Abstract

Background and AimsThe Zhongshan CR-ESD Score model was proposed to grade the technical difficulty of colorectal endoscopic submucosal dissection (CR-ESD). The objective of this study is to prospectively validate and update the score model. MethodsA multicenter prospective cohort analysis of CR-ESD was conducted. Individual data on patients, lesions, and outcomes of CR-ESD were utilized to validate the original model and further refine the difficulty prediction model. The data was randomly divided into discovery and internal validation cohorts. A multivariate Cox regression analysis was conducted on the discovery cohort to develop an updated risk-scoring system, which was then validated. ResultsA total of 548 patients with 565 colorectal lesions treated by ESD from 4 hospitals were included.
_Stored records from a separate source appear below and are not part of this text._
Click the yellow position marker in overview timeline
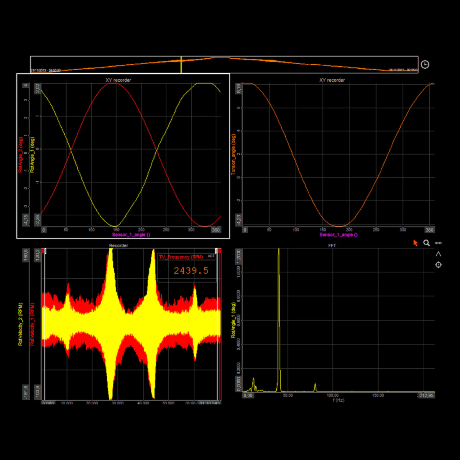460x460 pixels. point(181,64)
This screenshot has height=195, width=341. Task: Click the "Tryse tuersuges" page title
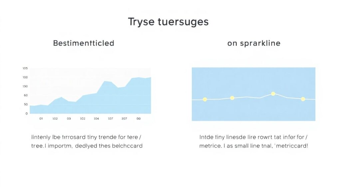pyautogui.click(x=168, y=22)
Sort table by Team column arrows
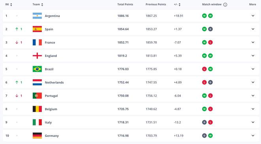 click(x=42, y=5)
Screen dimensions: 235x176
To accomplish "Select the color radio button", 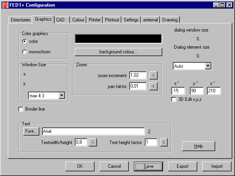I will point(25,41).
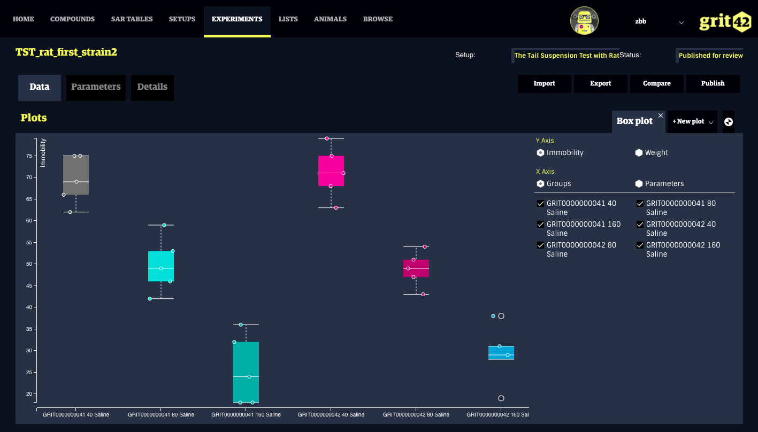Open the Compounds menu in navigation
Image resolution: width=758 pixels, height=432 pixels.
72,19
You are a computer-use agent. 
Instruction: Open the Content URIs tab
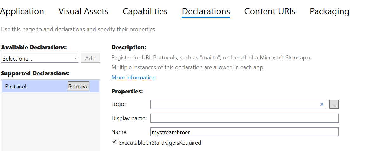pos(270,11)
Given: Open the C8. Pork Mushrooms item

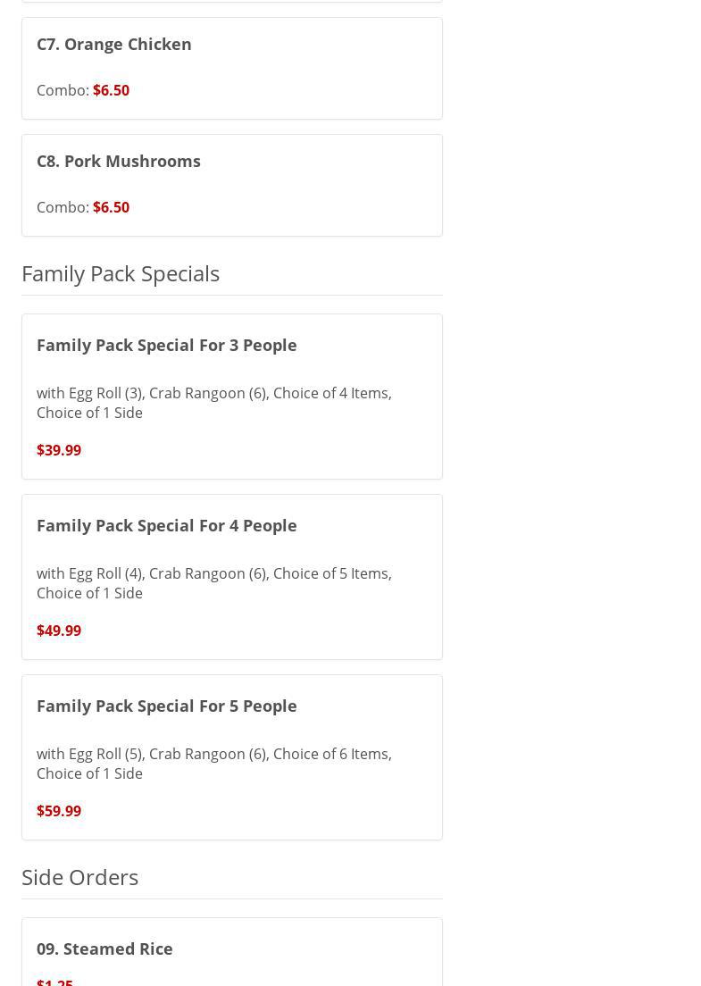Looking at the screenshot, I should [x=118, y=161].
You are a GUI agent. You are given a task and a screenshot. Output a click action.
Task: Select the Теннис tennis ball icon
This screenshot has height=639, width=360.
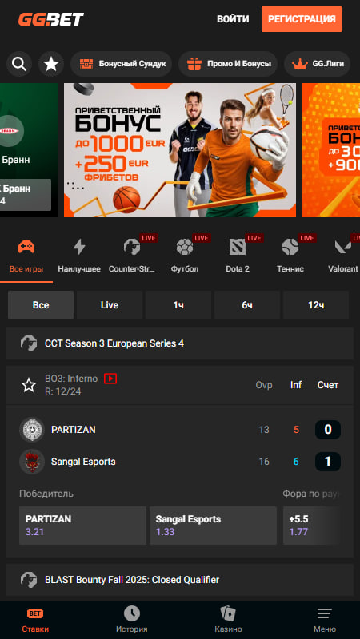point(290,247)
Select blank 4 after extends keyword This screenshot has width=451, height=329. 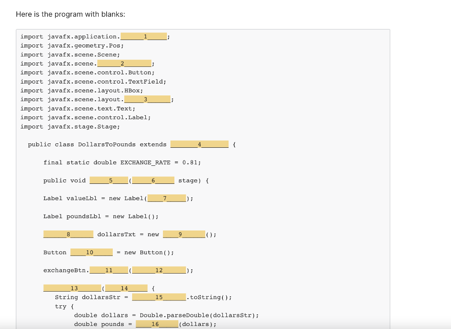[199, 144]
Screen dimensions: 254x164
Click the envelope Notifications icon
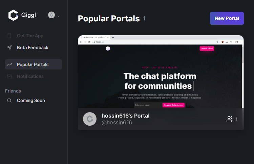[9, 77]
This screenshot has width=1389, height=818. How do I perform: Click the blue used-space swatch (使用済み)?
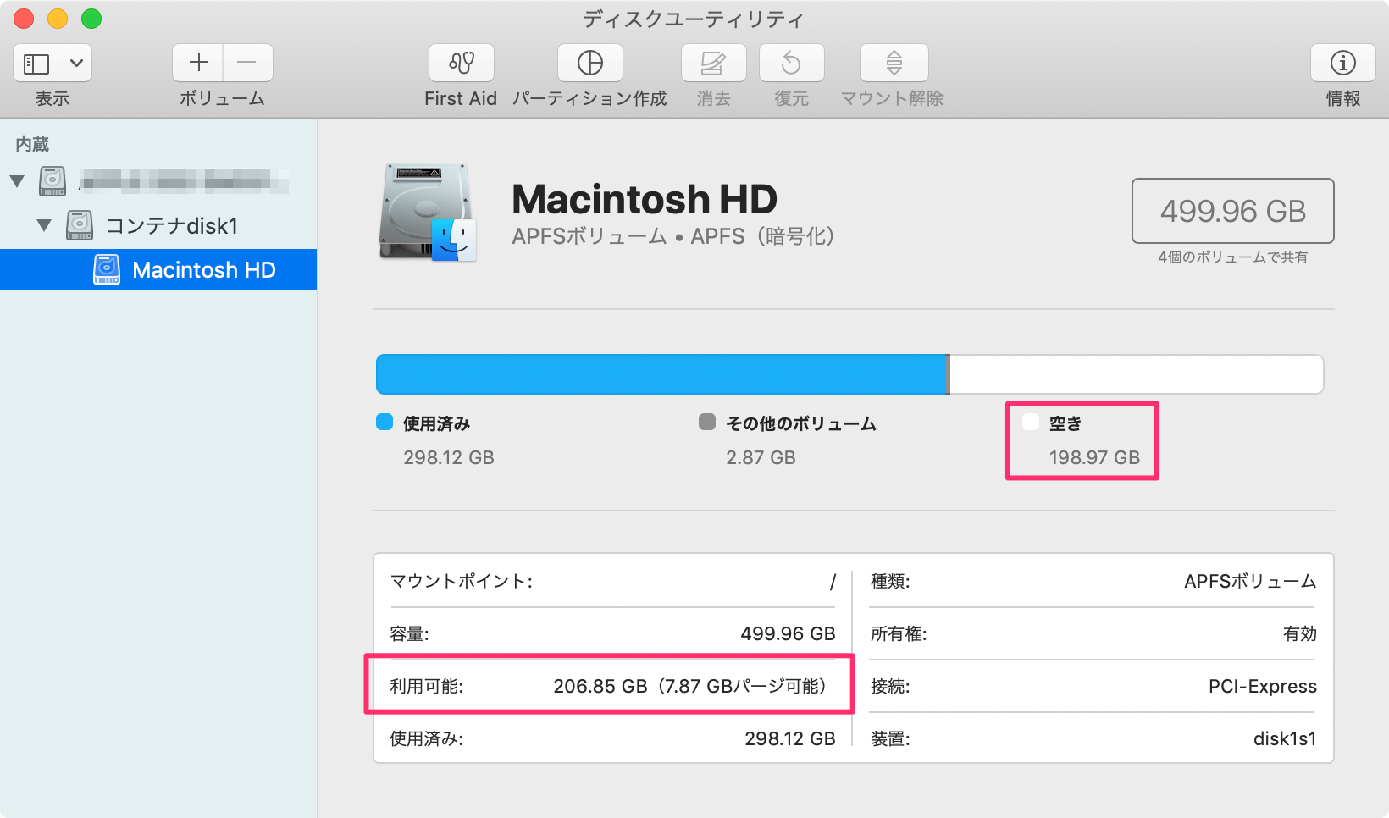385,423
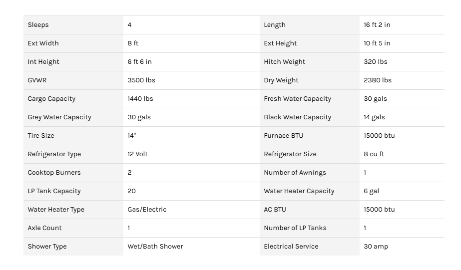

In the prospective validation cohort, the area under the receiver operating characteristic (ROC) curve for the original model was 0.707. Six risk factors were identified and assigned point values: tumor size (2 points for 30-50 mm, 3 points for ≥50 mm), ≥ 2/3 circumference of the lesion (3 points), tumor location in the cecum (2 points) or flexure (2 points), LST-NG lesions (1 point), preceding biopsy (1 point), and NICE type3 (3 points). In the discovery cohort, the updated model had an area under the ROC curve of 0.738, while in the validation cohort it was 0.782. The cases were categorized into easy (score = 0-1), intermediate (score = 2-3), difficult (score = 4-6), and very difficult (score ≥7) groups. Satisfactory discrimination and calibration were observed. ConclusionsThe original model achieved an acceptable level of prediction in the prospective cohort. The updated model exhibited superior performance and can be used in place of the previous version.